Problem requirements —
Below are some records; reproduce every one of them exactly.

Stored items from a collection:
■ ■ ■ ■ ■
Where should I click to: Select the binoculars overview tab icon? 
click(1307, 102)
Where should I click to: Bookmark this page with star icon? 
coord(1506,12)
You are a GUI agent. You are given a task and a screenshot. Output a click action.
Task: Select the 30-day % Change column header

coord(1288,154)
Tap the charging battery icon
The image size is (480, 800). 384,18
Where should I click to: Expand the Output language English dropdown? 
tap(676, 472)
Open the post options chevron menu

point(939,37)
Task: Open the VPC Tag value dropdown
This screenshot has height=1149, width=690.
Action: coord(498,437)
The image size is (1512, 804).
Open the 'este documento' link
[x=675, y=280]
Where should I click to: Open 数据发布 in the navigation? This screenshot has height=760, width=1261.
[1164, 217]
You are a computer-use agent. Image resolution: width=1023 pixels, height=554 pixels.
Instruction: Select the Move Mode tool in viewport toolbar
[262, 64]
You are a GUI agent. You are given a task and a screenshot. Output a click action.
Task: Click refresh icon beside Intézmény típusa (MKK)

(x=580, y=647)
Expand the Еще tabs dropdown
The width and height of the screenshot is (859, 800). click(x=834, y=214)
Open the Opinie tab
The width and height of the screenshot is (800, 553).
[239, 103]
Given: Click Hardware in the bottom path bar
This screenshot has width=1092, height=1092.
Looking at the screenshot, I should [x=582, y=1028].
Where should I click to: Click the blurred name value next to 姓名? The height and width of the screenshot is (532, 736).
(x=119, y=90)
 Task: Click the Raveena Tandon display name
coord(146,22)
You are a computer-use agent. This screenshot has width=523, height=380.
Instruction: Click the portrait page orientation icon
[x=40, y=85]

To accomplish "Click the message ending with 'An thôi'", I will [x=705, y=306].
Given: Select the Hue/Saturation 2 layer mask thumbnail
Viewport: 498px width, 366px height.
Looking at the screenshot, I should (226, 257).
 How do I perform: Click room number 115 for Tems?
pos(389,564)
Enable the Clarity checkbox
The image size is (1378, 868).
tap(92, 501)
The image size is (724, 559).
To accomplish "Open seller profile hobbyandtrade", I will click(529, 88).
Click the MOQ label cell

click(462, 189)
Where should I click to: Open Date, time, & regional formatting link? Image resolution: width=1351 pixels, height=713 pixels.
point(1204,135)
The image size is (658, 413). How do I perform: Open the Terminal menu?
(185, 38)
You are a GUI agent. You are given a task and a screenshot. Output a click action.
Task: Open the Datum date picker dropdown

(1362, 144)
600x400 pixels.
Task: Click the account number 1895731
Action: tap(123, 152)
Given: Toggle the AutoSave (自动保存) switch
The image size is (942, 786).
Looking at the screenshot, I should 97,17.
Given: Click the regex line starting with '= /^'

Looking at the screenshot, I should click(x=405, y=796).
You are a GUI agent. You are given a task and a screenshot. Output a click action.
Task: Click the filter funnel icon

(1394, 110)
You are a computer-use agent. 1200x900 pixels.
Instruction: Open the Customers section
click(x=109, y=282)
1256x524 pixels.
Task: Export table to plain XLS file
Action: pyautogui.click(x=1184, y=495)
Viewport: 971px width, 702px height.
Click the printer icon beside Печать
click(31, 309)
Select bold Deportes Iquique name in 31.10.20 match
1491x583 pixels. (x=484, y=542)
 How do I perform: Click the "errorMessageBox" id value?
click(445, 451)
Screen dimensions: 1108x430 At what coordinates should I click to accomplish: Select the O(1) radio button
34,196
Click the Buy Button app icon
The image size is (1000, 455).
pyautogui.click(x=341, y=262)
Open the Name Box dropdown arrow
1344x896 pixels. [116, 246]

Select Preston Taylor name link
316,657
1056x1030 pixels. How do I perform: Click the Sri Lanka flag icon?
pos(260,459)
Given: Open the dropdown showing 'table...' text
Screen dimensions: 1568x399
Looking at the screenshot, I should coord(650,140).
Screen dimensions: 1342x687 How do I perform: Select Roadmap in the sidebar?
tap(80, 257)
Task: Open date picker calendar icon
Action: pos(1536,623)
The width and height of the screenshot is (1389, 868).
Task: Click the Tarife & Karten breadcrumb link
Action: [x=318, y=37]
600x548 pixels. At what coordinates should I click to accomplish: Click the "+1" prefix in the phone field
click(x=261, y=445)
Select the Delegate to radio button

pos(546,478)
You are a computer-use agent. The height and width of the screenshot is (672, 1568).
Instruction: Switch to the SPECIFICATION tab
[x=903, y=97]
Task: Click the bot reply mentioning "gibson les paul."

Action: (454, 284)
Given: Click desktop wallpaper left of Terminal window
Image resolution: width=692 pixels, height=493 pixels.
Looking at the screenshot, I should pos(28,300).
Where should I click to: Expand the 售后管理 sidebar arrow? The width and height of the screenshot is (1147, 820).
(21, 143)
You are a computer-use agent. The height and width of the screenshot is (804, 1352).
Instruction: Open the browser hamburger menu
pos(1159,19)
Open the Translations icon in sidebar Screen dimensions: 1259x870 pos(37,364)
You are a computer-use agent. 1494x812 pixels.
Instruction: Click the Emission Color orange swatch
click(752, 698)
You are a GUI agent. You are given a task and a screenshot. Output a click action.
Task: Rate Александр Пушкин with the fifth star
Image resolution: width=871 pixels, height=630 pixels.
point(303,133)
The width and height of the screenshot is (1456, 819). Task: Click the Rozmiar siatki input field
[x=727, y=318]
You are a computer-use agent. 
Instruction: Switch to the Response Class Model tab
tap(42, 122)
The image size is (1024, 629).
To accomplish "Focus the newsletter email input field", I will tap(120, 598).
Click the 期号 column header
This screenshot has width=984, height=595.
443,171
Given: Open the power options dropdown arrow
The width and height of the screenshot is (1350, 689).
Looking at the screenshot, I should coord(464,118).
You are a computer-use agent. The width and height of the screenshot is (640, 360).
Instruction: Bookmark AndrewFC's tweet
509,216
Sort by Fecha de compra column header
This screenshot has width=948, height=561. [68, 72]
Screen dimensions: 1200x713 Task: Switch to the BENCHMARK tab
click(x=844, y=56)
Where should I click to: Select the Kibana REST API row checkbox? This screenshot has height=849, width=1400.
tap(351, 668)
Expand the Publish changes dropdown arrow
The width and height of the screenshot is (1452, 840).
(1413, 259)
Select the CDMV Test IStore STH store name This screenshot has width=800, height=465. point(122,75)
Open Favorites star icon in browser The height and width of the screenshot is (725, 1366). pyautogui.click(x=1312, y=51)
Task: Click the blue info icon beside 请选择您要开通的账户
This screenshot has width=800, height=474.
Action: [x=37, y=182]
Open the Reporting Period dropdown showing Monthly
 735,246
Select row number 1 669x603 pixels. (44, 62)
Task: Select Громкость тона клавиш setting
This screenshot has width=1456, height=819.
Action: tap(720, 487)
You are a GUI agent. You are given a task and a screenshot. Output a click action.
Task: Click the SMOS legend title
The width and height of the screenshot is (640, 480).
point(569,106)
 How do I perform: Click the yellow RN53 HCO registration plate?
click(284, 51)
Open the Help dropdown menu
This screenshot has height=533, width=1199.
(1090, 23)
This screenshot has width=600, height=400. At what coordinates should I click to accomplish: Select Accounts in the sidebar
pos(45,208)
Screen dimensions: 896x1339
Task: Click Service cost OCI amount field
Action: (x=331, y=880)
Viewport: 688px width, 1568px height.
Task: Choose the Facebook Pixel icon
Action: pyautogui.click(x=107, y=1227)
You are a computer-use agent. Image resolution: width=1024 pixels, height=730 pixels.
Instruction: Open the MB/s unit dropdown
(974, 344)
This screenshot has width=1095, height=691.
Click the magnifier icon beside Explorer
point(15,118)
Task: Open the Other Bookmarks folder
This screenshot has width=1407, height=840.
■ ■ ■ ■ ■
Result of this task —
Where should I click to: Select the binoculars overview tab icon? 
click(1307, 102)
Where should I click to: Bookmark this page with star icon? 
coord(1506,12)
You are a GUI agent. You are given a task and a screenshot. Output a click action.
Task: Select the 30-day % Change column header

coord(1288,154)
Tap the charging battery icon
The image size is (480, 800). 384,18
Where should I click to: Expand the Output language English dropdown? 
tap(676, 472)
Open the post options chevron menu

point(939,37)
Task: Open the VPC Tag value dropdown
This screenshot has height=1149, width=690.
Action: coord(498,437)
The image size is (1512, 804).
Open the 'este documento' link
[x=675, y=280]
Where should I click to: Open 数据发布 in the navigation? This screenshot has height=760, width=1261.
[1164, 217]
You are a computer-use agent. Image resolution: width=1023 pixels, height=554 pixels.
Instruction: Select the Move Mode tool in viewport toolbar
[262, 64]
You are a GUI agent. You are given a task and a screenshot. Output a click action.
Task: Click refresh icon beside Intézmény típusa (MKK)

(x=580, y=647)
Expand the Еще tabs dropdown
The width and height of the screenshot is (859, 800). click(x=834, y=214)
Open the Opinie tab
The width and height of the screenshot is (800, 553).
[239, 103]
Given: Click Hardware in the bottom path bar
This screenshot has width=1092, height=1092.
Looking at the screenshot, I should [x=582, y=1028].
Where should I click to: Click the blurred name value next to 姓名? The height and width of the screenshot is (532, 736).
(x=119, y=90)
 Task: Click the Raveena Tandon display name
coord(146,22)
You are a computer-use agent. This screenshot has width=523, height=380.
Instruction: Click the portrait page orientation icon
[x=40, y=85]

To accomplish "Click the message ending with 'An thôi'", I will [x=705, y=306].
Given: Select the Hue/Saturation 2 layer mask thumbnail
Viewport: 498px width, 366px height.
Looking at the screenshot, I should (226, 257).
 How do I perform: Click room number 115 for Tems?
pos(389,564)
Enable the Clarity checkbox
The image size is (1378, 868).
tap(92, 501)
The image size is (724, 559).
To accomplish "Open seller profile hobbyandtrade", I will click(529, 88).
Click the MOQ label cell

click(462, 189)
Where should I click to: Open Date, time, & regional formatting link? Image resolution: width=1351 pixels, height=713 pixels.
point(1204,135)
The image size is (658, 413). How do I perform: Open the Terminal menu?
(185, 38)
You are a GUI agent. You are given a task and a screenshot. Output a click action.
Task: Open the Datum date picker dropdown

(1362, 144)
600x400 pixels.
Task: Click the account number 1895731
Action: tap(123, 152)
Given: Toggle the AutoSave (自动保存) switch
The image size is (942, 786).
Looking at the screenshot, I should 97,17.
Given: Click the regex line starting with '= /^'

Looking at the screenshot, I should click(x=405, y=796).
You are a GUI agent. You are given a task and a screenshot. Output a click action.
Task: Click the filter funnel icon

(1394, 110)
You are a computer-use agent. 1200x900 pixels.
Instruction: Open the Customers section
click(x=109, y=282)
1256x524 pixels.
Task: Export table to plain XLS file
Action: pyautogui.click(x=1184, y=495)
Viewport: 971px width, 702px height.
Click the printer icon beside Печать
click(31, 309)
Select bold Deportes Iquique name in 31.10.20 match
1491x583 pixels. (x=484, y=542)
 How do I perform: Click the "errorMessageBox" id value?
click(445, 451)
Screen dimensions: 1108x430 At what coordinates should I click to accomplish: Select the O(1) radio button
34,196
Click the Buy Button app icon
The image size is (1000, 455).
pyautogui.click(x=341, y=262)
Open the Name Box dropdown arrow
1344x896 pixels. [116, 246]

Select Preston Taylor name link
316,657
1056x1030 pixels. How do I perform: Click the Sri Lanka flag icon?
pos(260,459)
Given: Open the dropdown showing 'table...' text
Screen dimensions: 1568x399
Looking at the screenshot, I should coord(650,140).
Screen dimensions: 1342x687 How do I perform: Select Roadmap in the sidebar?
tap(80, 257)
Task: Open date picker calendar icon
Action: pos(1536,623)
The width and height of the screenshot is (1389, 868).
Task: Click the Tarife & Karten breadcrumb link
Action: [x=318, y=37]
600x548 pixels. At what coordinates should I click to accomplish: Click the "+1" prefix in the phone field
click(x=261, y=445)
Select the Delegate to radio button

pos(546,478)
You are a computer-use agent. The height and width of the screenshot is (672, 1568).
Instruction: Switch to the SPECIFICATION tab
[x=903, y=97]
Task: Click the bot reply mentioning "gibson les paul."

Action: (454, 284)
Given: Click desktop wallpaper left of Terminal window
Image resolution: width=692 pixels, height=493 pixels.
Looking at the screenshot, I should pos(28,300).
Where should I click to: Expand the 售后管理 sidebar arrow? The width and height of the screenshot is (1147, 820).
(21, 143)
You are a computer-use agent. The height and width of the screenshot is (804, 1352).
Instruction: Open the browser hamburger menu
pos(1159,19)
Open the Translations icon in sidebar Screen dimensions: 1259x870 pos(37,364)
You are a computer-use agent. 1494x812 pixels.
Instruction: Click the Emission Color orange swatch
click(752, 698)
You are a GUI agent. You are given a task and a screenshot. Output a click action.
Task: Rate Александр Пушкин with the fifth star
Image resolution: width=871 pixels, height=630 pixels.
point(303,133)
The width and height of the screenshot is (1456, 819). Task: Click the Rozmiar siatki input field
[x=727, y=318]
You are a computer-use agent. 
Instruction: Switch to the Response Class Model tab
tap(42, 122)
The image size is (1024, 629).
To accomplish "Focus the newsletter email input field", I will tap(120, 598).
Click the 期号 column header
This screenshot has width=984, height=595.
443,171
Given: Open the power options dropdown arrow
The width and height of the screenshot is (1350, 689).
Looking at the screenshot, I should coord(464,118).
You are a computer-use agent. The width and height of the screenshot is (640, 360).
Instruction: Bookmark AndrewFC's tweet
509,216
Sort by Fecha de compra column header
This screenshot has width=948, height=561. [68, 72]
Screen dimensions: 1200x713 Task: Switch to the BENCHMARK tab
click(x=844, y=56)
Where should I click to: Select the Kibana REST API row checkbox? This screenshot has height=849, width=1400.
tap(351, 668)
Expand the Publish changes dropdown arrow
The width and height of the screenshot is (1452, 840).
(1413, 259)
Select the CDMV Test IStore STH store name This screenshot has width=800, height=465. point(122,75)
Open Favorites star icon in browser The height and width of the screenshot is (725, 1366). pyautogui.click(x=1312, y=51)
Task: Click the blue info icon beside 请选择您要开通的账户
This screenshot has width=800, height=474.
Action: [x=37, y=182]
Open the Reporting Period dropdown showing Monthly
 735,246
Select row number 1 669x603 pixels. (44, 62)
Task: Select Громкость тона клавиш setting
This screenshot has width=1456, height=819.
Action: tap(720, 487)
You are a GUI agent. You are given a task and a screenshot. Output a click action.
Task: Click the SMOS legend title
The width and height of the screenshot is (640, 480).
point(569,106)
 How do I perform: Click the yellow RN53 HCO registration plate?
click(284, 51)
Open the Help dropdown menu
This screenshot has height=533, width=1199.
(1090, 23)
This screenshot has width=600, height=400. At what coordinates should I click to accomplish: Select Accounts in the sidebar
pos(45,208)
Screen dimensions: 896x1339
Task: Click Service cost OCI amount field
Action: (x=331, y=880)
Viewport: 688px width, 1568px height.
Task: Choose the Facebook Pixel icon
Action: pyautogui.click(x=107, y=1227)
You are a computer-use agent. Image resolution: width=1024 pixels, height=730 pixels.
Instruction: Open the MB/s unit dropdown
(974, 344)
This screenshot has width=1095, height=691.
Click the magnifier icon beside Explorer
point(15,118)
Task: Open the Other Bookmarks folder
This screenshot has width=1407, height=840.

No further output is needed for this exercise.